**Text passage:**
★ ★ ★
Sunday, October 18, 2009

Tackling Climate Change Now—Our Way

In 1991 my mom’s village in Oriental Negros was left flooded after a week's worth of rain fell in just one September Saturday morning.

Flood reached waist-high even in our elevated district. The nearby river spilled murky brown waters to the highway, creating a massive traffic jam. I was only 9 years old then.

Eighteen years after, I am seeing hundreds of thousands of people in Manila and nearby provinces suffer a similar ordeal—on an even greater scale. The stories of shock and loss are countless. Some of us who have experienced it before already know what it's like and how bad it can be.

We know for a fact that such extremities of calamity are explainable by the change in global climate levels. What we don’t notice is that the issue of climate change has been hounding the world as early as the 1980s. Yet sadly, we ignore it until a natural disaster of this intensity happens.

We'd seen steps at the legislative front: the clean air act, renewable energy law, disaster preparedness, the now defunct anti-smoke belching law, carbon tax and green technology research and development. But these laws have been hardly implemented especially in residential and business communities where the most number of garbage is generated.

When we hear of seminars or events regarding climate change and what we can do in our small ways to help save the environment, we easily dismiss it as “not worth our time”, maybe not interesting enough or unpopular. But truth is, only a few of us really know the impact our every activity on nature.

One person that I admire for not giving up on educating people about environmental issues for many decades now is Senator Loren Legarda.

From the time that she was a journalist and host of The Inside Story and an environmental show on ABS-CBN until she became a senator, the environment has always been at the center of her advocacies.

I feel for her climate change advocacy. Others may think that she is exaggerating the effects of climate change in her speeches, or find her title as United Nations Regional Champion for climate change adaptation and disaster preparedness as pretentious but in the face of Ondoy’s wrath, we now know that she was right after all.
★ ★ ★
**Material supplied:**
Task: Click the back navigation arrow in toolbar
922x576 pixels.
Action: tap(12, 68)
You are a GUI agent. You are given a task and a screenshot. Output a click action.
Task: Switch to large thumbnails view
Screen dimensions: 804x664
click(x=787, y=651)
★ ★ ★
**Required tasks:**
1/ In the climate change blog post, how old was the writer when the 1991 flood hit the village in Oriental Negros?
2/ Return the stretch of the climate change blog post from "We'd seen steps" through "garbage is generated.".
3/ Using the climate change blog post, explain why the writer admires Senator Loren Legarda.

**Expected answers:**
1/ The writer was 9 years old.

2/
We'd seen steps at the legislative front: the clean air act, renewable energy law, disaster preparedness, the now defunct anti-smoke belching law, carbon tax and green technology research and development. But these laws have been hardly implemented especially in residential and business communities where the most number of garbage is generated.

3/ The writer admires her for not giving up on educating people about environmental issues for many decades. From her time as a journalist and host of The Inside Story and an environmental show on ABS-CBN until she became a senator, the environment has always been at the center of her advocacies.